◆ **What you have to do**: Take the line that contains "Given: Open the page thumbnails sidebar panel" as the first and the last line of the material as the final one; set down exactly the lines in that span.

-------------------------

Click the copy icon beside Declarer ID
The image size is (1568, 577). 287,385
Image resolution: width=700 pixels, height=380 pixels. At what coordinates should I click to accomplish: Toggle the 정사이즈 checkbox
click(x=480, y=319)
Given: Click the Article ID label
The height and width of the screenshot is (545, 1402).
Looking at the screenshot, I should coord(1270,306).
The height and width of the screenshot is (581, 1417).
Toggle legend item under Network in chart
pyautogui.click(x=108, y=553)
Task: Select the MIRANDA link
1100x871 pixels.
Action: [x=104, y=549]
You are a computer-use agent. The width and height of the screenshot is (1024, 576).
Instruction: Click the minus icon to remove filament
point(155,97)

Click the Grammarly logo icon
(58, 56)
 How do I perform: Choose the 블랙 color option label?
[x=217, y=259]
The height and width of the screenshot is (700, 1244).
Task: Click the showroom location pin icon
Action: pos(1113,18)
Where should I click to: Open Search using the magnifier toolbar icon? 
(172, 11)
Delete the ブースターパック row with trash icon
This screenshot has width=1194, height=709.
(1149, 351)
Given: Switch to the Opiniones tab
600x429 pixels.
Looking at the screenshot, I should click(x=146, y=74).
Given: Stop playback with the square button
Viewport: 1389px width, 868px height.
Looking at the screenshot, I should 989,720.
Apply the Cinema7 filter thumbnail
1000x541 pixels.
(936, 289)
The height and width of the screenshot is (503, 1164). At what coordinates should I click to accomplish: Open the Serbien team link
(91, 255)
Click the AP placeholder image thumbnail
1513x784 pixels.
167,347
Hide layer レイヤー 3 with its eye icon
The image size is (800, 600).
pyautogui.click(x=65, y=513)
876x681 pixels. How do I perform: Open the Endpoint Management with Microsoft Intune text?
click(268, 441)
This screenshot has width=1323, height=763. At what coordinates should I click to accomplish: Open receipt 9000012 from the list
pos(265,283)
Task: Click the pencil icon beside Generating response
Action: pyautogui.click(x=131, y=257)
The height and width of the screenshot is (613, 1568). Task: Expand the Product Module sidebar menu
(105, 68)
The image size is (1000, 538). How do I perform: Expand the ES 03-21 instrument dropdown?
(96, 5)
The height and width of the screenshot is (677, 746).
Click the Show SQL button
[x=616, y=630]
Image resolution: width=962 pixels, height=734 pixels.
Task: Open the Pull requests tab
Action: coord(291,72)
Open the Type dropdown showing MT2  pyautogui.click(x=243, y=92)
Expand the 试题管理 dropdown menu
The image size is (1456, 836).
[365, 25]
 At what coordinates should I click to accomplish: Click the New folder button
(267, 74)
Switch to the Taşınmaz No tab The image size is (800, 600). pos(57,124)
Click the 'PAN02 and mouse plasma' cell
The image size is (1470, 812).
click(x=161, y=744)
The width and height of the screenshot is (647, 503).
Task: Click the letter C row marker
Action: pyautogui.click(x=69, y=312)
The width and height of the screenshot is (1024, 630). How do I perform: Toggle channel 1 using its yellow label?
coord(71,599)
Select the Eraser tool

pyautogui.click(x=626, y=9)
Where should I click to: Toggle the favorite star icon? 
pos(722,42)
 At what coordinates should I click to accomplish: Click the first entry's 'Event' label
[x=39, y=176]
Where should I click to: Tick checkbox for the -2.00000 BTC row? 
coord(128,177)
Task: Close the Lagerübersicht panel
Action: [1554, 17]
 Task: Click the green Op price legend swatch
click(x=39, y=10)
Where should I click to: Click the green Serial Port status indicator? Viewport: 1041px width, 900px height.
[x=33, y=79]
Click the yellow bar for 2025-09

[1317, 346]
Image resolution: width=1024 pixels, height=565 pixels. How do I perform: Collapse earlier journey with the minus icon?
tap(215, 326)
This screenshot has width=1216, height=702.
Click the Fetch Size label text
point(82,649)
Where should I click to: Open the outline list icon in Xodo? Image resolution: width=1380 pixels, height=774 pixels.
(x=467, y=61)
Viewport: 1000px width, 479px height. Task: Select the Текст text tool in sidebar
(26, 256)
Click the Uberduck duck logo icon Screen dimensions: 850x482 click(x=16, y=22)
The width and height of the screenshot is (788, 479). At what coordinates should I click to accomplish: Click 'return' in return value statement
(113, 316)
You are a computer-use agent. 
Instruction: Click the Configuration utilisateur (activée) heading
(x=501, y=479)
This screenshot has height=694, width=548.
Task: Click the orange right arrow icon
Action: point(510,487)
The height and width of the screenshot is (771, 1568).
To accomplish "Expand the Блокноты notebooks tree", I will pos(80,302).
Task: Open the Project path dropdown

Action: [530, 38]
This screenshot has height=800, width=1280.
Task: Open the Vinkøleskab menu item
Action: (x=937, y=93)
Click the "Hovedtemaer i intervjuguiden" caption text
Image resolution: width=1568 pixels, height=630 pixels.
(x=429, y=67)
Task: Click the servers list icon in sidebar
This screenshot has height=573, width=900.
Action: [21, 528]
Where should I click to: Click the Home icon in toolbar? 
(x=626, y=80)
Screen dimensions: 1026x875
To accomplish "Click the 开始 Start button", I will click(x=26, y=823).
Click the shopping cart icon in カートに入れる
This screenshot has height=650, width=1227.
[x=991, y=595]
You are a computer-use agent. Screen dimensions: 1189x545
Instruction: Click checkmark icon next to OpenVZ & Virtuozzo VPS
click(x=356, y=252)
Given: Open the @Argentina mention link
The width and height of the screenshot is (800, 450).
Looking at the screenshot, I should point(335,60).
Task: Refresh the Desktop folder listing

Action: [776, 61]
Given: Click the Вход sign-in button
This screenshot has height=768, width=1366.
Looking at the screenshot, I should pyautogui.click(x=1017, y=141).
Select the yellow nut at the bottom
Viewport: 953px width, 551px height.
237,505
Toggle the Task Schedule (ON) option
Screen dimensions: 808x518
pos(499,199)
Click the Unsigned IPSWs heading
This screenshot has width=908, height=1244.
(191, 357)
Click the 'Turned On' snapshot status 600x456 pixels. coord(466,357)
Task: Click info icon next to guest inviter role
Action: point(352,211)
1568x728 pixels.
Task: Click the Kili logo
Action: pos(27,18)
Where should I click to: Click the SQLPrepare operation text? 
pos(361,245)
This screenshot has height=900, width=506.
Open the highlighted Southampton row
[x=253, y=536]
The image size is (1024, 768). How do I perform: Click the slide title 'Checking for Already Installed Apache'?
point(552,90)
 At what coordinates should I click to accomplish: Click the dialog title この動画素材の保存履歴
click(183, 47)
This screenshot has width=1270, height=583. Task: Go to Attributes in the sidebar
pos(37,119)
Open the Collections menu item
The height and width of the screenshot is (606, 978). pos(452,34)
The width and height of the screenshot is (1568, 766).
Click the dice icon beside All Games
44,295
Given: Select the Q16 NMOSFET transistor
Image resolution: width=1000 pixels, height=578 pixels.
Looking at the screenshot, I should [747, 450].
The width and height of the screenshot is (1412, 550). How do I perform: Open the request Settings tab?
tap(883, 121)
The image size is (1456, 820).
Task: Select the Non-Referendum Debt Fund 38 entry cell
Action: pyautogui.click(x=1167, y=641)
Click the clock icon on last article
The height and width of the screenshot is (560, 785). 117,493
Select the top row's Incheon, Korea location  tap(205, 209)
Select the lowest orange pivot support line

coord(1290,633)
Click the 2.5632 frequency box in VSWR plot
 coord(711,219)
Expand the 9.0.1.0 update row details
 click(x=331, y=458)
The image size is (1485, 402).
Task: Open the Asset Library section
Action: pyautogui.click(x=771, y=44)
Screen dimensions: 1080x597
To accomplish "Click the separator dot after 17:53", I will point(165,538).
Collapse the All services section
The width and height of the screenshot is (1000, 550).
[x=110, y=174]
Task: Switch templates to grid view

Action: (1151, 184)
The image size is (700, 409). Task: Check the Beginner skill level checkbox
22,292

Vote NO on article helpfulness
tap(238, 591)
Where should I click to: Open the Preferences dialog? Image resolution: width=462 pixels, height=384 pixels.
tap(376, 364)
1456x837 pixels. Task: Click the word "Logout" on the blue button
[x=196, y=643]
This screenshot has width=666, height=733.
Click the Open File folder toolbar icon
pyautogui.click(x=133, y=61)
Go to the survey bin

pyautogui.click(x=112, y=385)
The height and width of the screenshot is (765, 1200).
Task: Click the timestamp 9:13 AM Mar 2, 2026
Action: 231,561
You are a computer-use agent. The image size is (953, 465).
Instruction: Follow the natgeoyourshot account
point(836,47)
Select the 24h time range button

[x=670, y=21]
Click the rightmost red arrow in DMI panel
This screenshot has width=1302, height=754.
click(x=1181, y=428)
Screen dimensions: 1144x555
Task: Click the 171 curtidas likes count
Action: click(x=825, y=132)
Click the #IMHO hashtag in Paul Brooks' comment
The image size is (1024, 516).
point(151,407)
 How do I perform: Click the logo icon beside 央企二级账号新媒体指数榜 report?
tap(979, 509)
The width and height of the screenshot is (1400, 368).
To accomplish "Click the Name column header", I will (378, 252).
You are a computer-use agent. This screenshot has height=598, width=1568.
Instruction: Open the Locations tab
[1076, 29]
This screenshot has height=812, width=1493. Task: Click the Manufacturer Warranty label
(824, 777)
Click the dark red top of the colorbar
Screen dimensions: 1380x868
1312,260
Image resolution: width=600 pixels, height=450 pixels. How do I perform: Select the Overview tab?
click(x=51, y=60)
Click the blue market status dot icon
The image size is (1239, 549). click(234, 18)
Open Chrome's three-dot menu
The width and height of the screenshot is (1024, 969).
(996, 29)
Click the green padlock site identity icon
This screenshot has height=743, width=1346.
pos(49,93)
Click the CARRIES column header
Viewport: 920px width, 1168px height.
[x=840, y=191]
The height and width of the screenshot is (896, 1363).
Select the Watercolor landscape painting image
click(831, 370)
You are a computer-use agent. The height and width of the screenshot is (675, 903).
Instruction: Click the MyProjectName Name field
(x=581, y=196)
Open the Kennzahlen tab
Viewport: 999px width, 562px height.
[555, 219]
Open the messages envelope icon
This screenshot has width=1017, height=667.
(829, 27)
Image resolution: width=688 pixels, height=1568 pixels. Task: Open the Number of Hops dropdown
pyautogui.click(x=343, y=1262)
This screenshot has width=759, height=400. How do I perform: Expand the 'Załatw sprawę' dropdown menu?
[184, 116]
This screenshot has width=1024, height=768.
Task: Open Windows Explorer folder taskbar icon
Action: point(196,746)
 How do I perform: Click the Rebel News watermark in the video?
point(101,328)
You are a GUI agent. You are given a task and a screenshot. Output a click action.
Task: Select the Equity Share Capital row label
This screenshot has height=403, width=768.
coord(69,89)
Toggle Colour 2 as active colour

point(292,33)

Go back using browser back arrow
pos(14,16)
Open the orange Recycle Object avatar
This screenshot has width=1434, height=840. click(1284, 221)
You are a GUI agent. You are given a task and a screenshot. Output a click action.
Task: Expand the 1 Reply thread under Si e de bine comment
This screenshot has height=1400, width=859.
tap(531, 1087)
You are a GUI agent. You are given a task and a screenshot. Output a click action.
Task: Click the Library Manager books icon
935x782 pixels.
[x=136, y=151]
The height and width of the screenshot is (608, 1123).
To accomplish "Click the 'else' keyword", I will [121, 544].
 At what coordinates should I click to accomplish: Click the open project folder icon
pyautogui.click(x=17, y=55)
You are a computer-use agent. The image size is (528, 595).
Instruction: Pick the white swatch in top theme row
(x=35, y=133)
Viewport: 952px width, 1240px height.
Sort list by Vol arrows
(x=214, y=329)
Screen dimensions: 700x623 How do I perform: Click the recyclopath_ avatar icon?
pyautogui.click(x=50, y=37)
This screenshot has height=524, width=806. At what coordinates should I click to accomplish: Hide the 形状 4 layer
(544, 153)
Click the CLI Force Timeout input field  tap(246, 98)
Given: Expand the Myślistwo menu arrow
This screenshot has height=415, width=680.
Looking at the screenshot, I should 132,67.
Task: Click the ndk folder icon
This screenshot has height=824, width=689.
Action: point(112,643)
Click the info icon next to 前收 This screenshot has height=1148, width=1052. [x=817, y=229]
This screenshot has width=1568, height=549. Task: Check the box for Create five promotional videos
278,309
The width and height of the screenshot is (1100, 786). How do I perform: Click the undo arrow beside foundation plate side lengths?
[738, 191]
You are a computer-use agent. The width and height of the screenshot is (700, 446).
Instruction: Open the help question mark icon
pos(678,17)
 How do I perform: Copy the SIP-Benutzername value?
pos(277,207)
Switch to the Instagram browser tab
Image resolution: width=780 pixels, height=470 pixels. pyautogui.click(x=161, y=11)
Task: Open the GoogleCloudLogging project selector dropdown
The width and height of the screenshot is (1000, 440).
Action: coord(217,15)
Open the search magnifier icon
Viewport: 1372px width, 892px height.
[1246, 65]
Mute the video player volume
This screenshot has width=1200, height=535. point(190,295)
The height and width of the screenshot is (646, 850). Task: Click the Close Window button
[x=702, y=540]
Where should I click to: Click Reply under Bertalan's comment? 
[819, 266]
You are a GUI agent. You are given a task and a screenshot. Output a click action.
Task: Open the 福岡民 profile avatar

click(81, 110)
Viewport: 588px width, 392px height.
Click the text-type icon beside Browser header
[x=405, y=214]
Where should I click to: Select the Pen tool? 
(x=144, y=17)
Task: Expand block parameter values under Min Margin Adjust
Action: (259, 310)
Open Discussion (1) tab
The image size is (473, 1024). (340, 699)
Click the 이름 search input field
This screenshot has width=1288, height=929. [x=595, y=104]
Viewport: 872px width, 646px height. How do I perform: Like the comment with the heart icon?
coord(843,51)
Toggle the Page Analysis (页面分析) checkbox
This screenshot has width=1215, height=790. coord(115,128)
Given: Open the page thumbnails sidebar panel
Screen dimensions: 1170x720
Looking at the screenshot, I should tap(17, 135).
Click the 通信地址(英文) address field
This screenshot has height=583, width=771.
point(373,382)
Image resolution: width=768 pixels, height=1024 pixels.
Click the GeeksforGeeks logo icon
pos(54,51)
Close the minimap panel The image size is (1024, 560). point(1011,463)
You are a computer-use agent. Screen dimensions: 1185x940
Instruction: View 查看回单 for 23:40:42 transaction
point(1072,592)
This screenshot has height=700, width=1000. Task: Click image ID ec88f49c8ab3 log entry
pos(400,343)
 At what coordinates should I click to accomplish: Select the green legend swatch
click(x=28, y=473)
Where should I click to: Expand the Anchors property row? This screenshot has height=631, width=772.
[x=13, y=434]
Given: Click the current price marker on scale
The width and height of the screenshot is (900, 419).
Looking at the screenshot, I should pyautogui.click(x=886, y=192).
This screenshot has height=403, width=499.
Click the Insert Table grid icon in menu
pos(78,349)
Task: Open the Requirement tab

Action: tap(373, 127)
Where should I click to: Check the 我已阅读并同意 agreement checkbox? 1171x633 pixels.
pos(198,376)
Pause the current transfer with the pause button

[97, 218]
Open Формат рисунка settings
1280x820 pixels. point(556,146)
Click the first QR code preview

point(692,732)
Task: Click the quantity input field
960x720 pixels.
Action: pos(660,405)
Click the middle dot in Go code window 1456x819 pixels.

-------------------------

◆ **Your response**:
Given: Open the page thumbnails sidebar panel
Screen dimensions: 1170x720
Looking at the screenshot, I should tap(17, 135).
Click the 通信地址(英文) address field
This screenshot has height=583, width=771.
point(373,382)
Image resolution: width=768 pixels, height=1024 pixels.
Click the GeeksforGeeks logo icon
pos(54,51)
Close the minimap panel The image size is (1024, 560). point(1011,463)
You are a computer-use agent. Screen dimensions: 1185x940
Instruction: View 查看回单 for 23:40:42 transaction
point(1072,592)
This screenshot has height=700, width=1000. Task: Click image ID ec88f49c8ab3 log entry
pos(400,343)
 At what coordinates should I click to accomplish: Select the green legend swatch
click(x=28, y=473)
Where should I click to: Expand the Anchors property row? This screenshot has height=631, width=772.
[x=13, y=434]
Given: Click the current price marker on scale
The width and height of the screenshot is (900, 419).
Looking at the screenshot, I should pyautogui.click(x=886, y=192).
This screenshot has height=403, width=499.
Click the Insert Table grid icon in menu
pos(78,349)
Task: Open the Requirement tab

Action: tap(373, 127)
Where should I click to: Check the 我已阅读并同意 agreement checkbox? 1171x633 pixels.
pos(198,376)
Pause the current transfer with the pause button

[97, 218]
Open Формат рисунка settings
1280x820 pixels. point(556,146)
Click the first QR code preview

point(692,732)
Task: Click the quantity input field
960x720 pixels.
Action: pos(660,405)
Click the middle dot in Go code window 1456x819 pixels.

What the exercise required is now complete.